I miss my mom so much
I don’t really know where to start. My life has changed so much since her passing. She passed in September of 23. I was 19, working at a restaurant as a fryer cook. The entire day leading up to me getting the news was just awful. The walk to work was just exhausting and the day was so fucking long I could give you every detail. Leading towards the end of my shift I was cutting lemons and I randomly just broken down, because at that point I hadn’t talked to her in 2 weeks and I was scared. She had a check up at the hospital. She was sick. She had a bad heart and a blood clotting disease and she was loosing. I took care of her for years prior to this, is what I tell myself. But I was a horrible son. Yes, I took care of her, but that was when I was home. When I was 16 I spent more time at friend’s houses than my own bed. This was when she was first showing signs of illness. I guess I wanted to run away from how bad she was getting. The house was messy.

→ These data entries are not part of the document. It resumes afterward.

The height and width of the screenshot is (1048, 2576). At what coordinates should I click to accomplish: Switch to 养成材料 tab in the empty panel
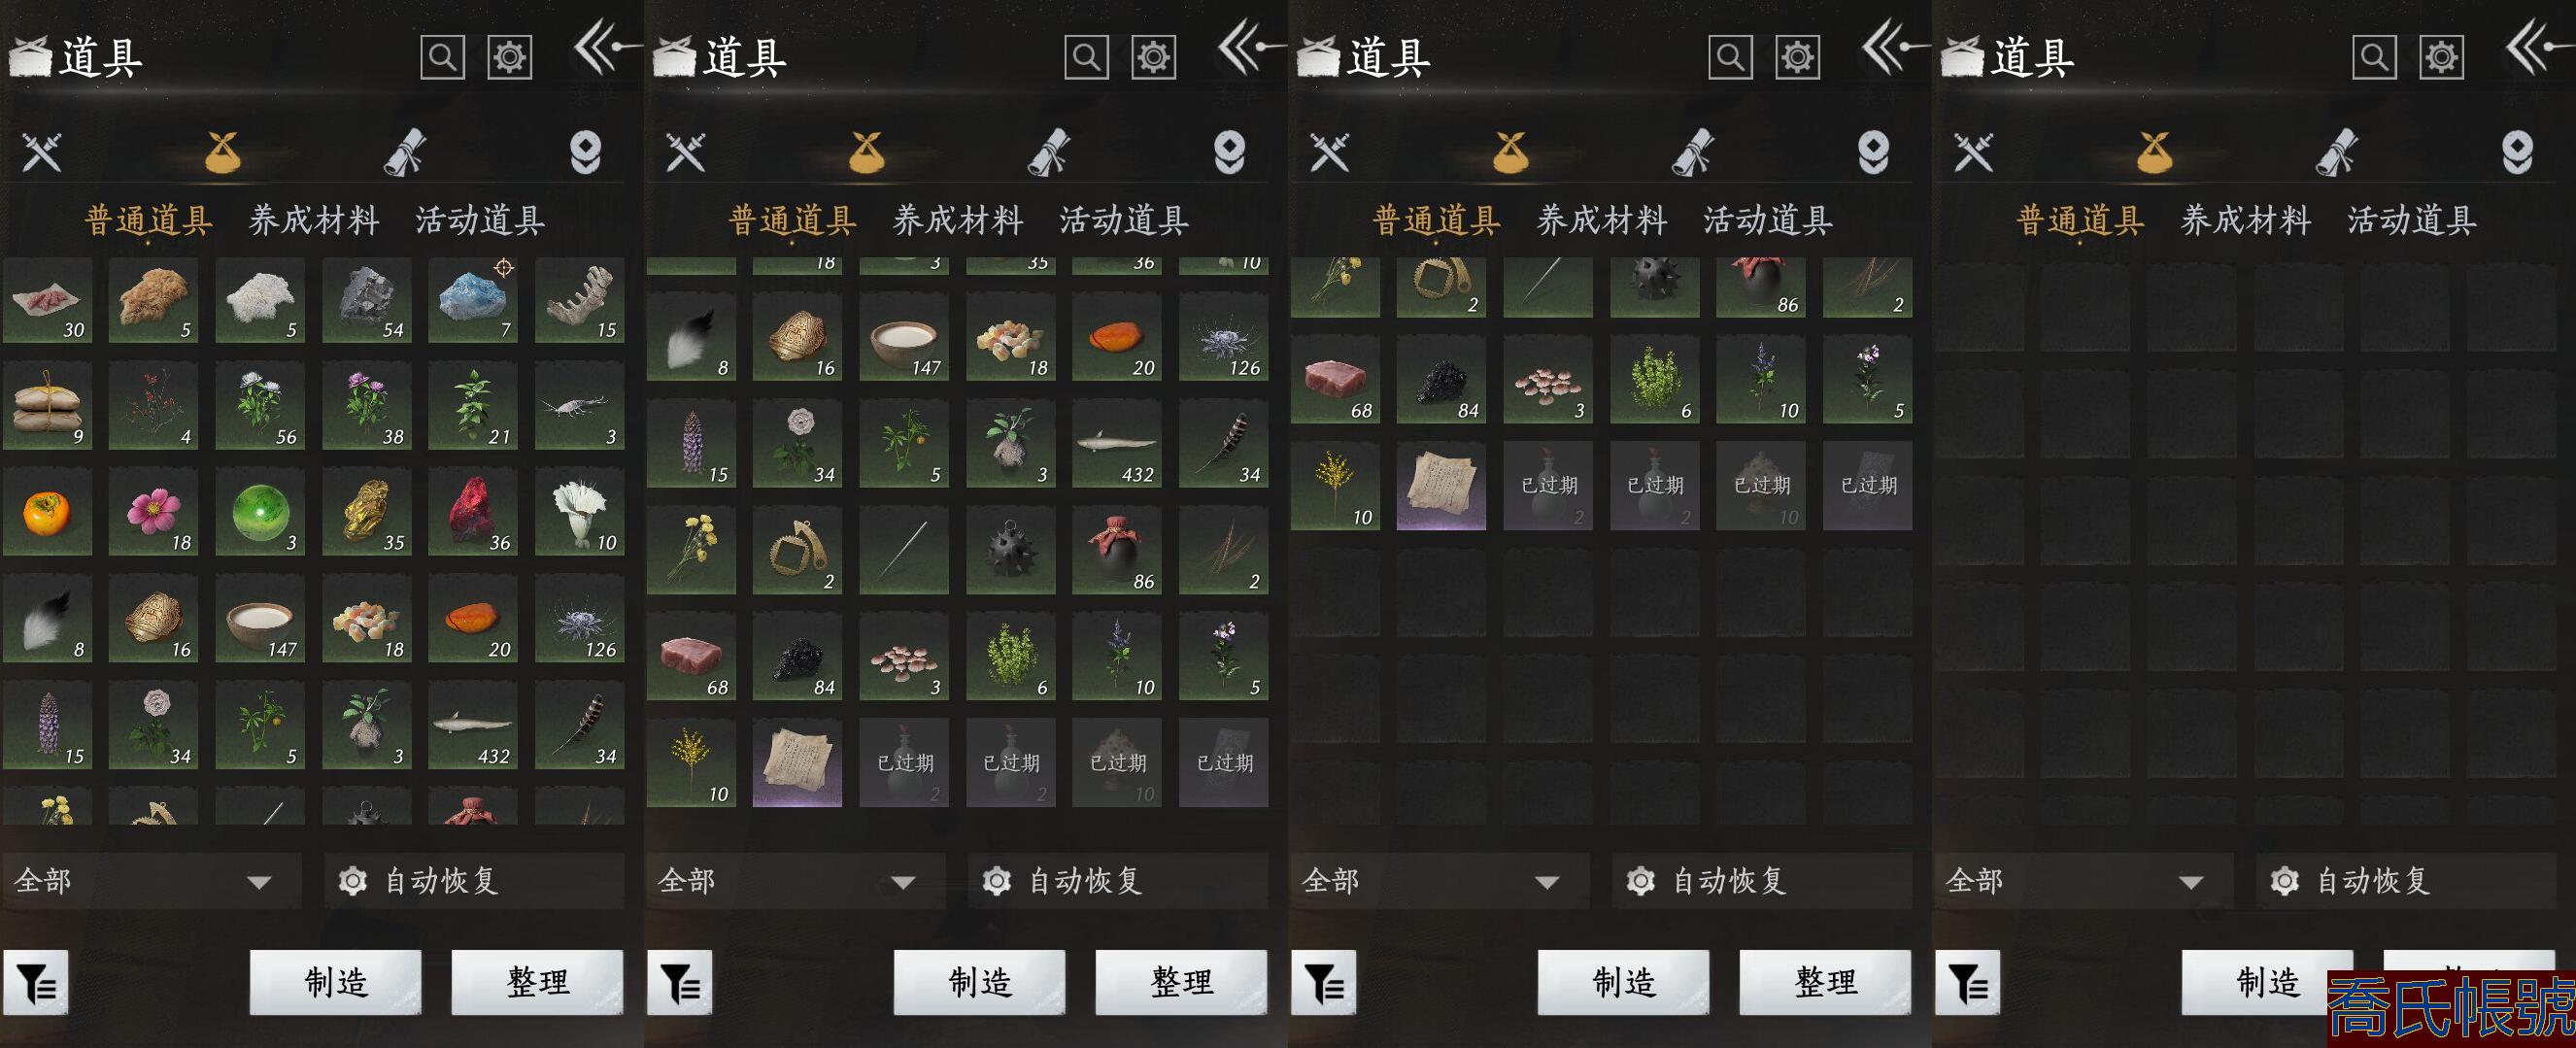(2245, 220)
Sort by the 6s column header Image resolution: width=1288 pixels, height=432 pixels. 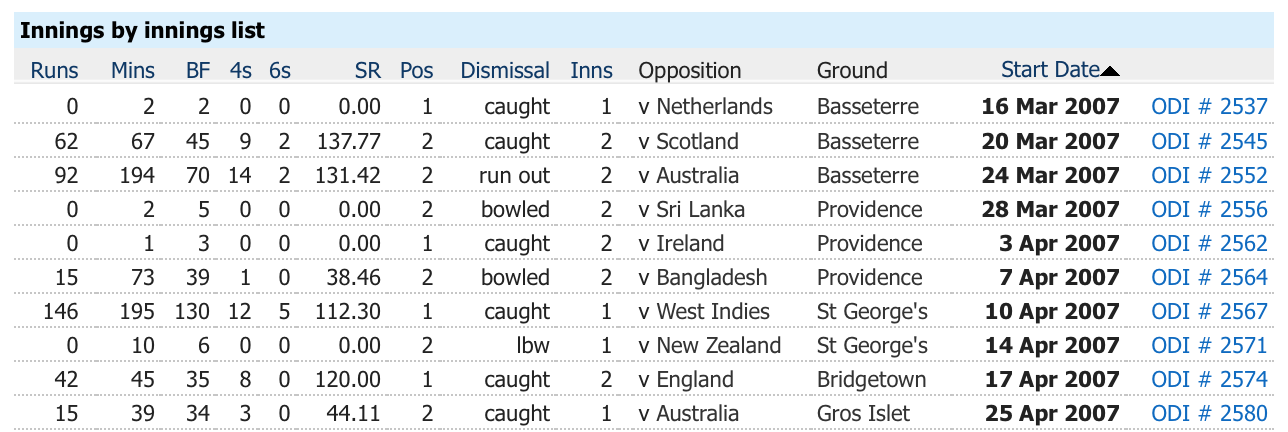[279, 71]
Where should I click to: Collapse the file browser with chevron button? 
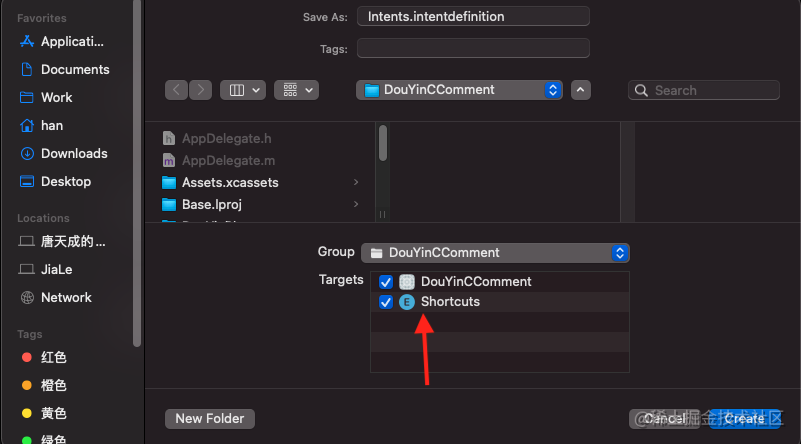581,90
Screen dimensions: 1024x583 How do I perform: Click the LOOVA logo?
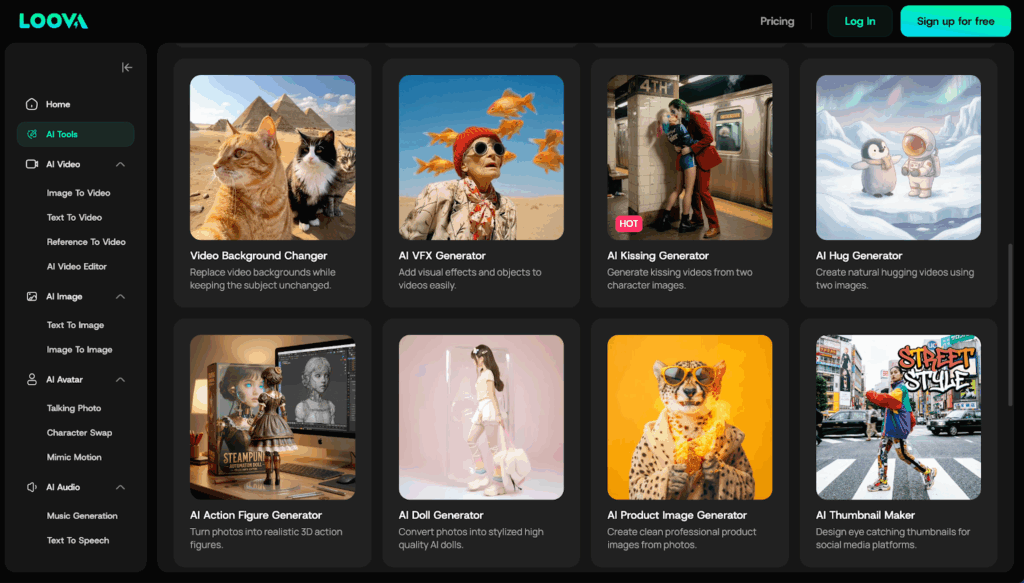click(x=53, y=21)
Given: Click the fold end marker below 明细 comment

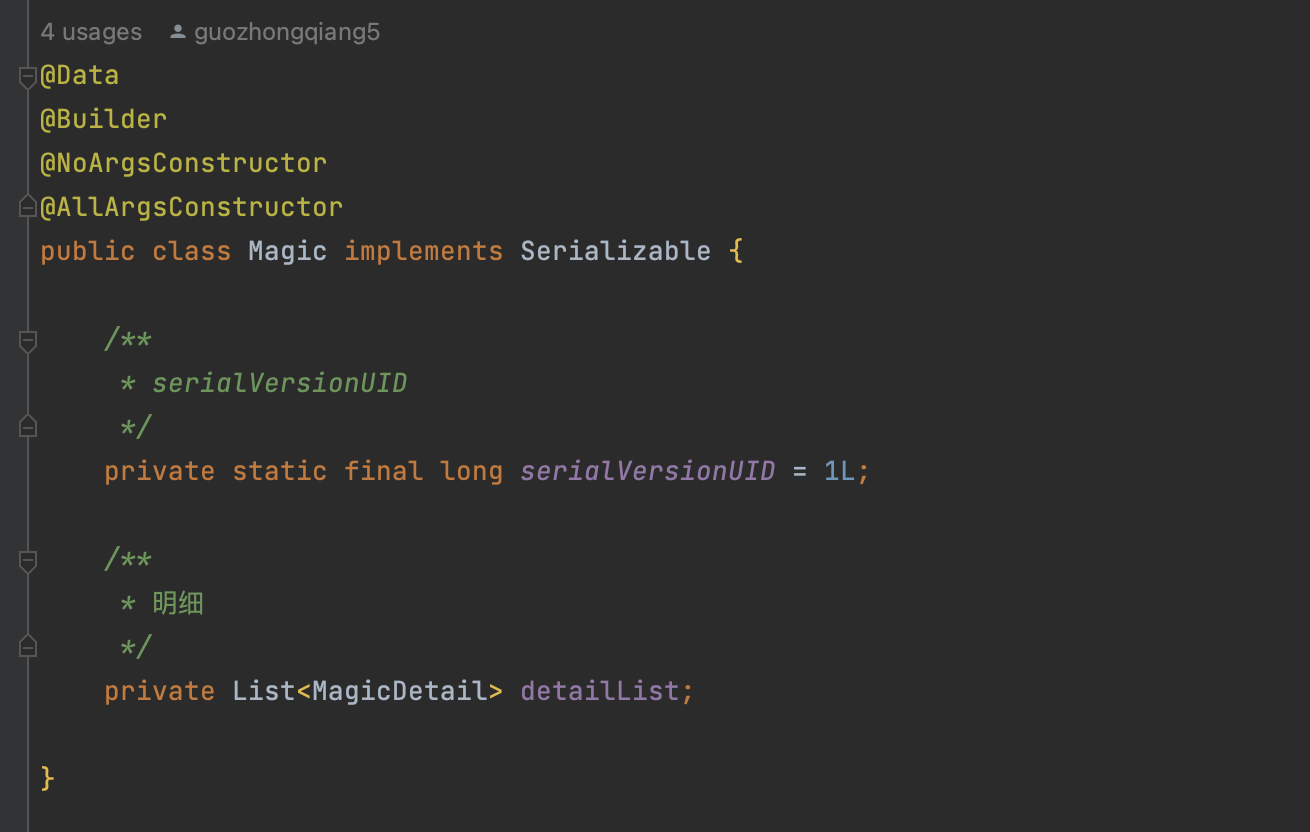Looking at the screenshot, I should point(28,647).
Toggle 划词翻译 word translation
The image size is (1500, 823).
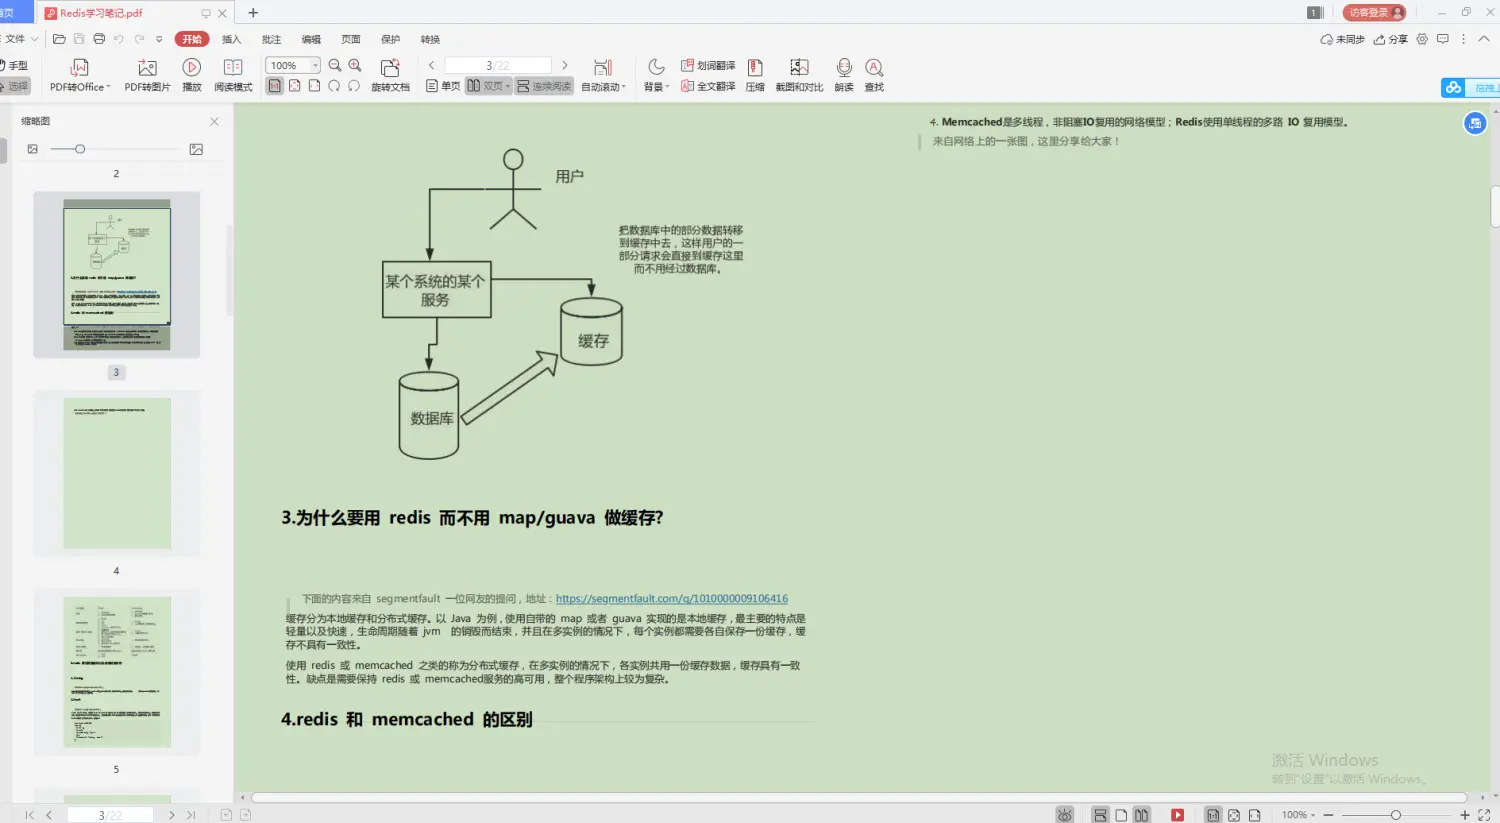point(709,64)

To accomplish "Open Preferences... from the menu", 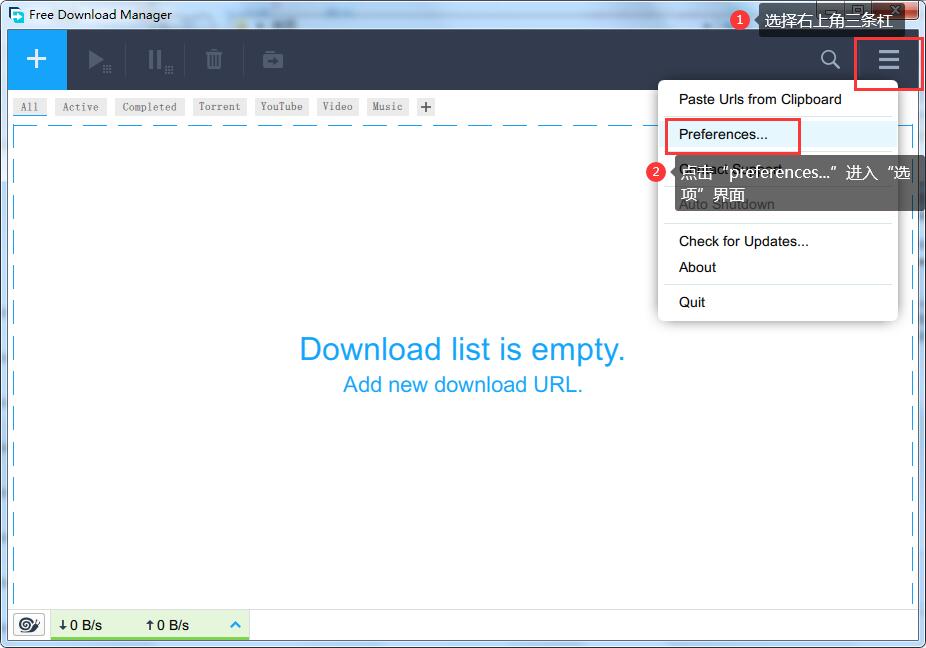I will [723, 134].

My dad was kinda the guy that kept my sister and I in line, but he wanted to stick his dick in everything and my mom wasn’t a fan of that so we left. I got diagnosed with depression a couple months later and used that as a crutch to not take care of myself or the house. It got better as I got older, but the older I got the sicker my mom got and by the time I was actually cleaning she could barely get out of bed.
So going back to the day. My uncles came down from a town over and broke the news to me in front of my job. I couldn’t cry. I tried, but nothing came out. It was raining. We ended up at my grandmas house and my sister and my mom’s best friend and dad were already there. I had to call my older siblings and break the news to them. It was awful. My dad convinced us he could actually step up and take care of her (which he is doing great at now!). I ended up living with my uncles.
I’m almost 22 now. There hasn’t been a day I haven’t thought of her. I’ve done so many cool things and became such a better person and it feels like nothing because I can’t walk into her room sit on her bed with her and tell her about my day. I loved doing that. She was such a good listener. Her birthday is 3 days after mine. She’s almost exactly 30 years older than me. When I turned 20 she would’ve been 50. Such important years and she didn’t get to experience that special day.
It should’ve been me. She touched so many people’s lives and changed all of them in the best possible way. She had no enemies and gave everyone as many chances they needed even if they didn’t deserve it. I’ve done nothing compared to that. I was I could trade my life for hers. Something in my life is missing and I can’t find anything to replace it. My heart hurts. I feel physical pain when I feel this sadness. I wouldn’t wish this on anyone. She would always end a conversation with me with “love you bye”. When she left for the hospital I can’t remember if I said it back. It’s getting harder to remember her voice and I’m losing my mind about it. I’m still waiting for the “it gets better” part.
I’m not suicidal or anything of the sorts. My life is honestly great now, I just wish I could tell my mom about it.
TLDR; Tell your mom you love her and do better before she dies and you feel immense guilt for years.